» WORK INSTRUCTIONS: Take the line that contains "This screenshot has width=1787, height=1091." and each line after it to the end of the data below, and set them down exactly, omitting pictures.

*** Opening of RECORDS FOR THIS TASK ***

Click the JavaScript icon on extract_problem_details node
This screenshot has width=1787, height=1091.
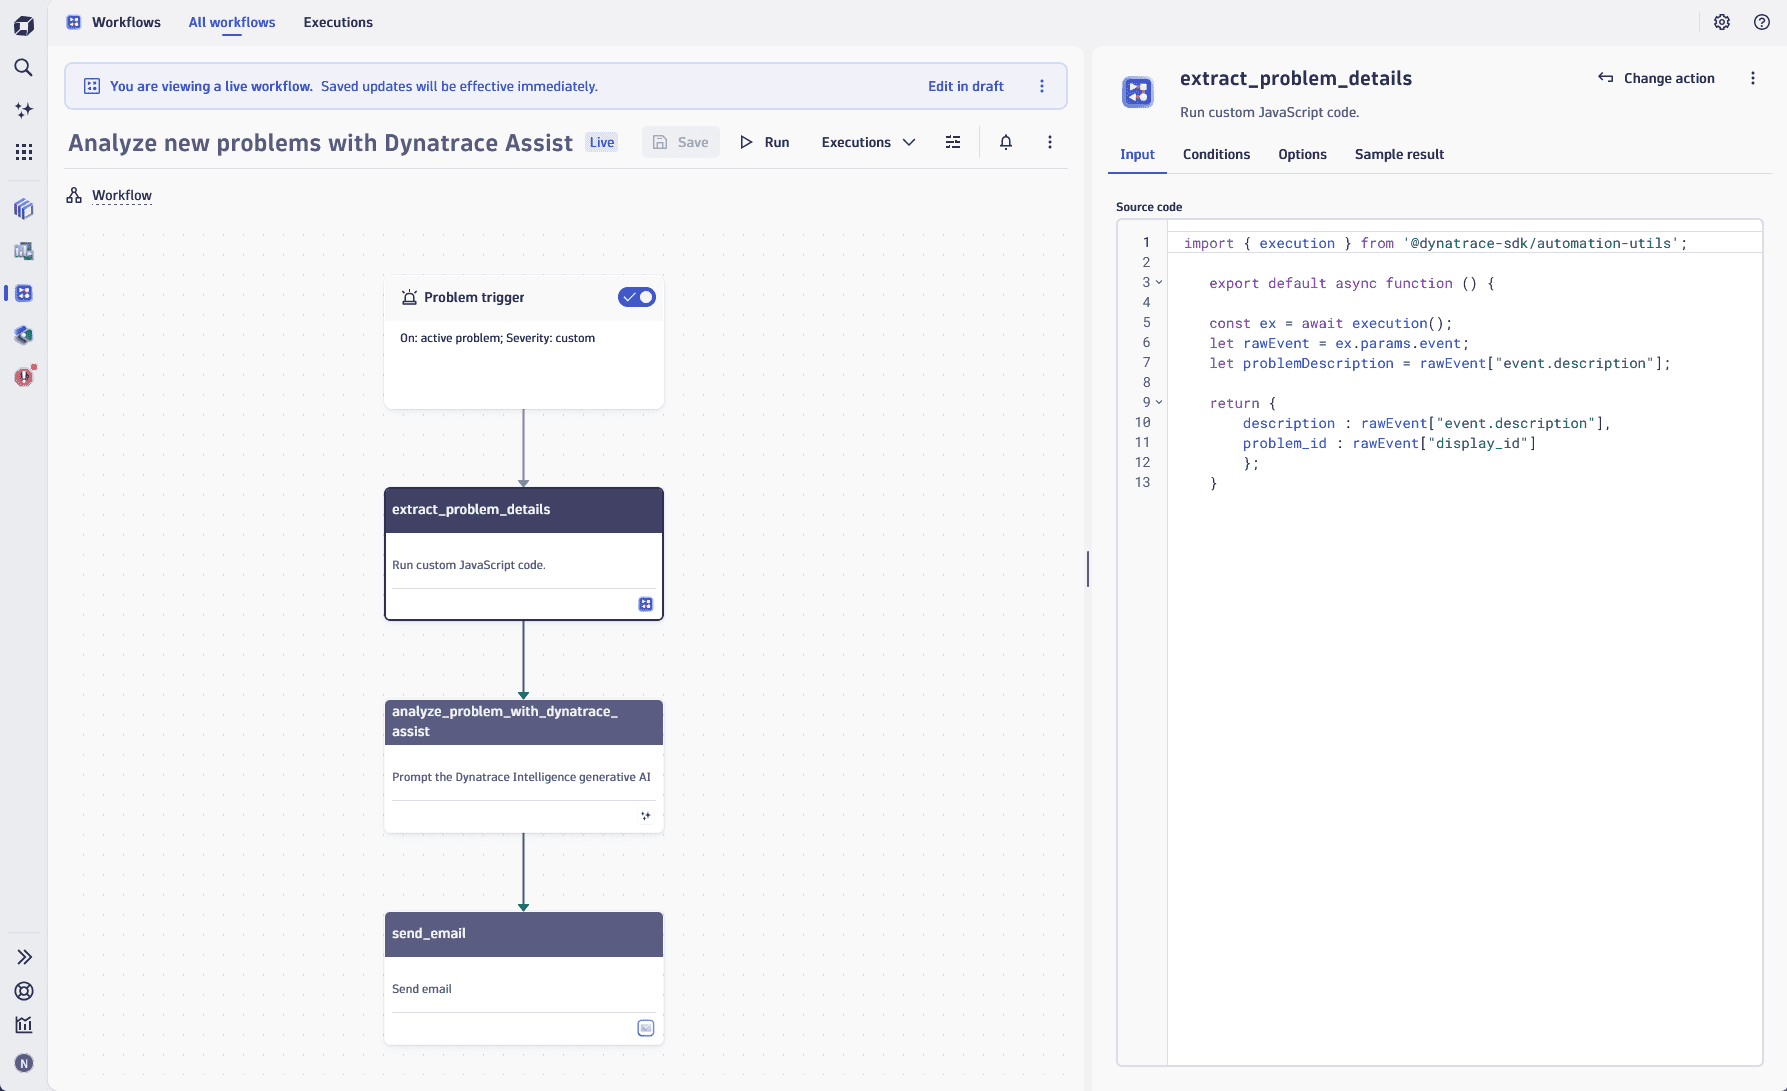[646, 604]
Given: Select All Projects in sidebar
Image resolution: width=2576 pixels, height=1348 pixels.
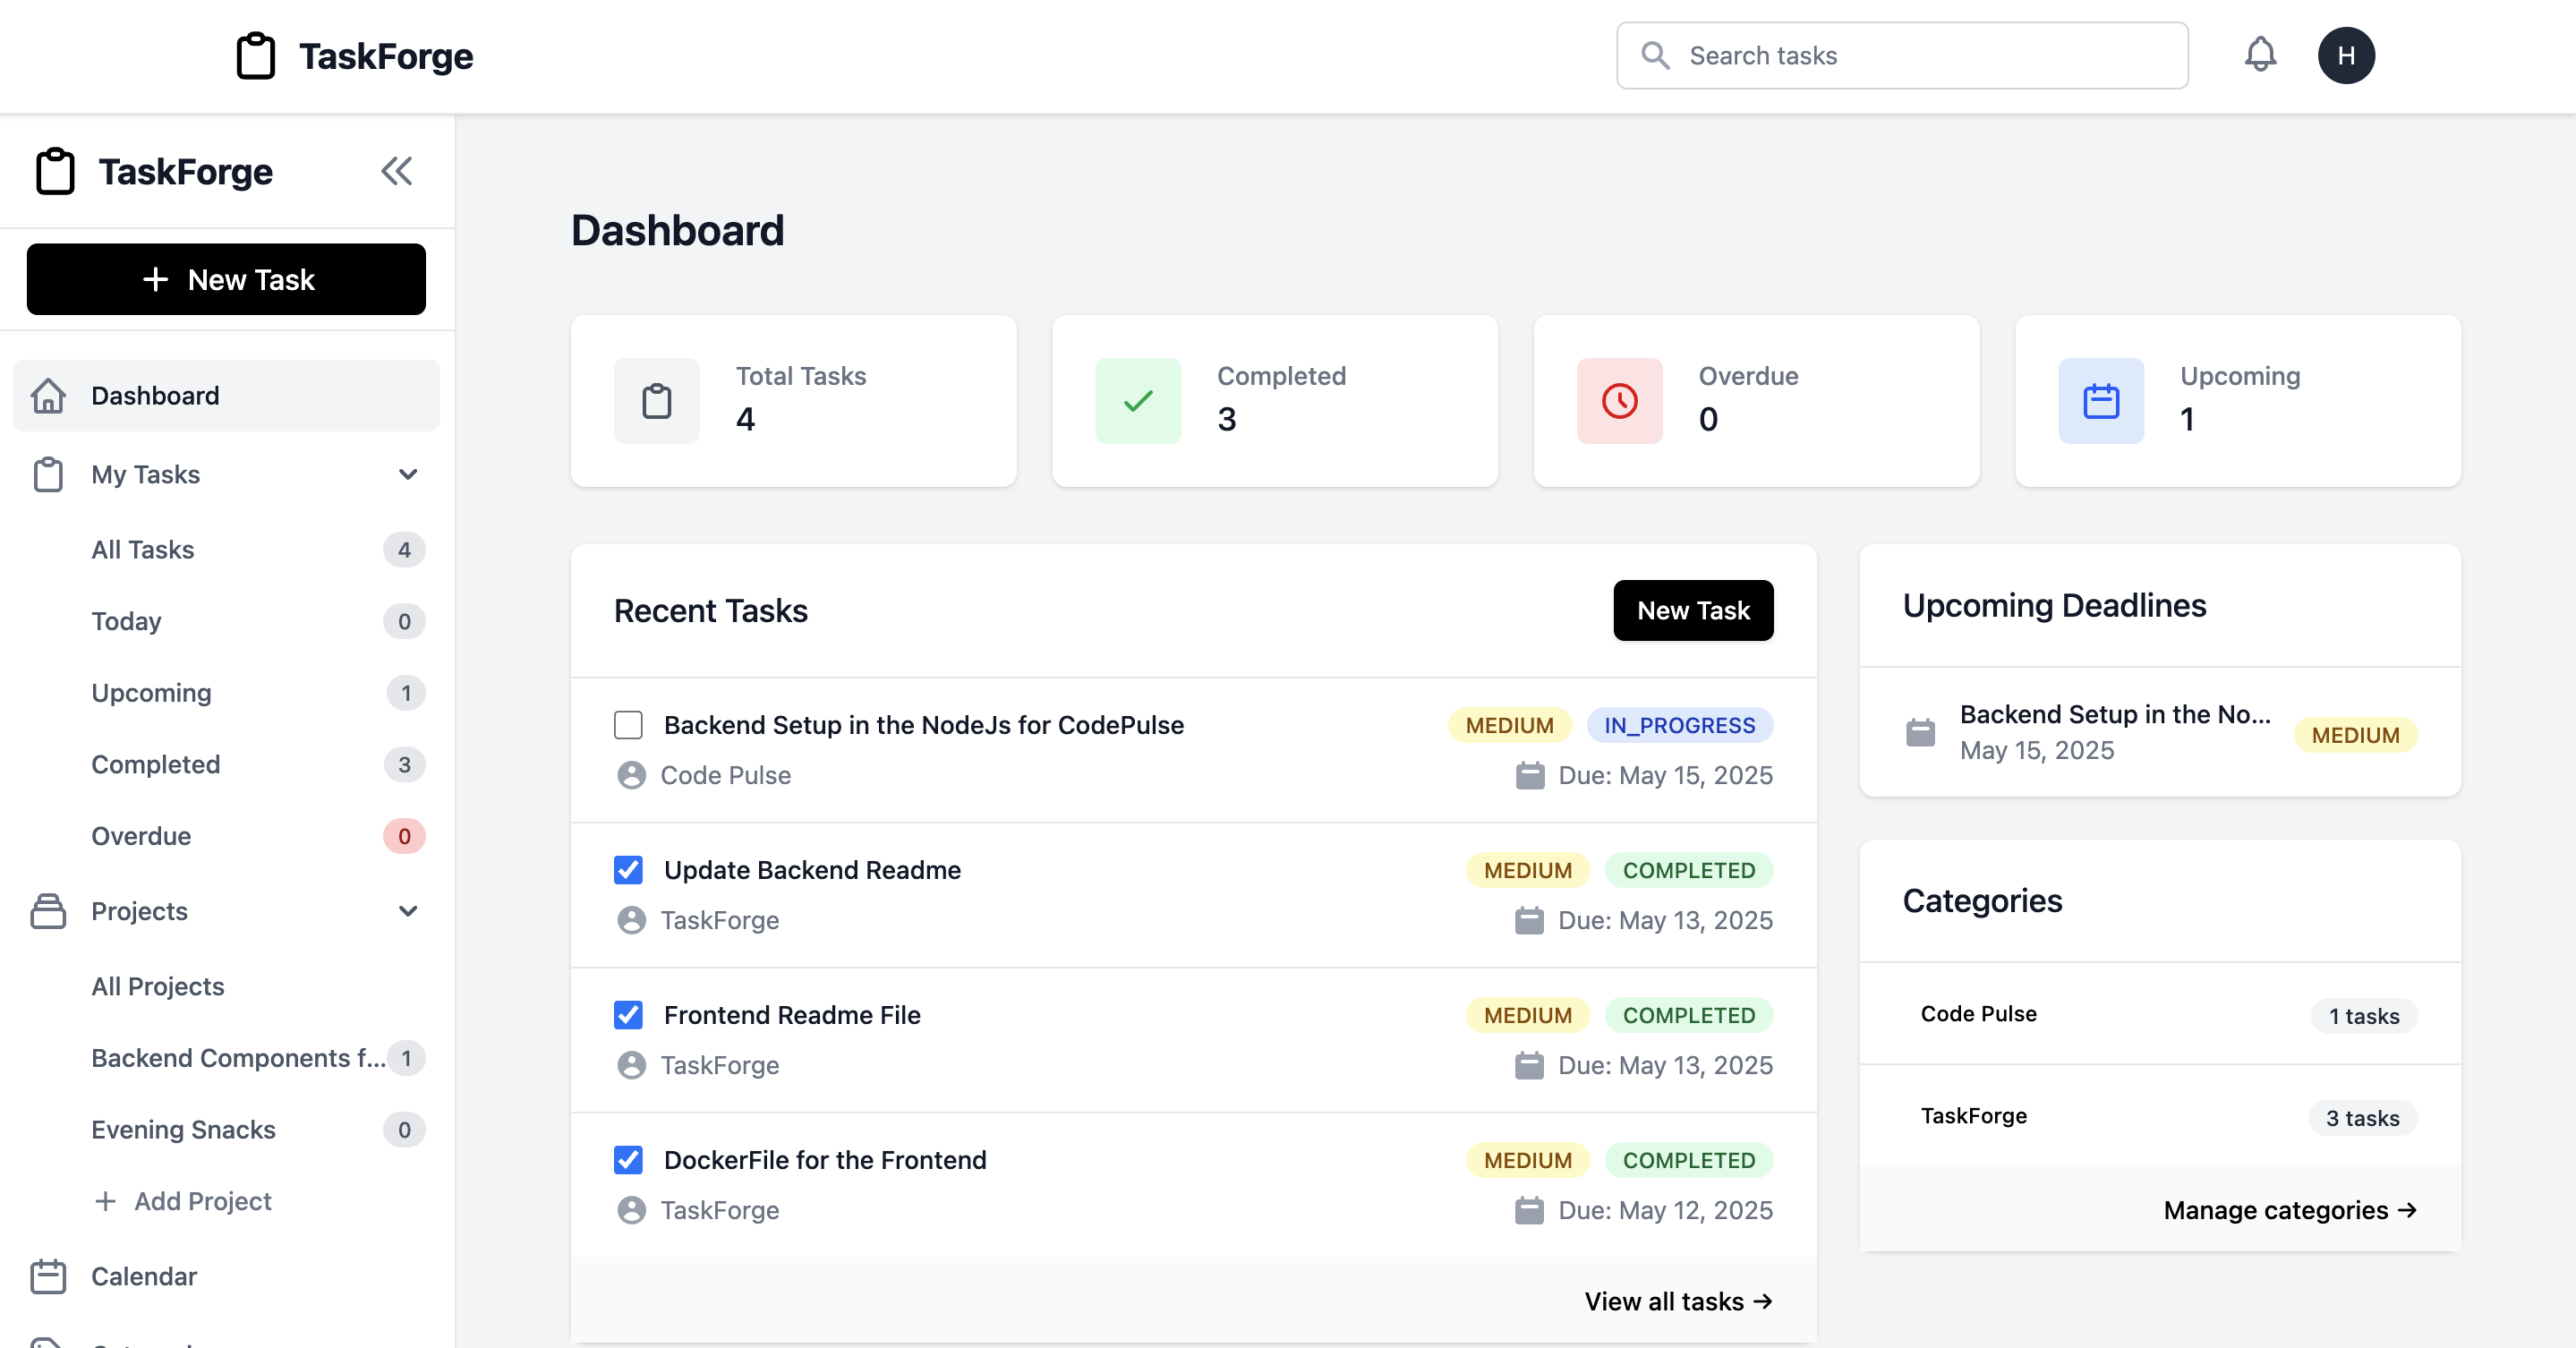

*** Close of RECORDS FOR THIS TASK ***

» SOLUTION:
This screenshot has width=1787, height=1091.
[646, 604]
Given: Select All Projects in sidebar
Image resolution: width=2576 pixels, height=1348 pixels.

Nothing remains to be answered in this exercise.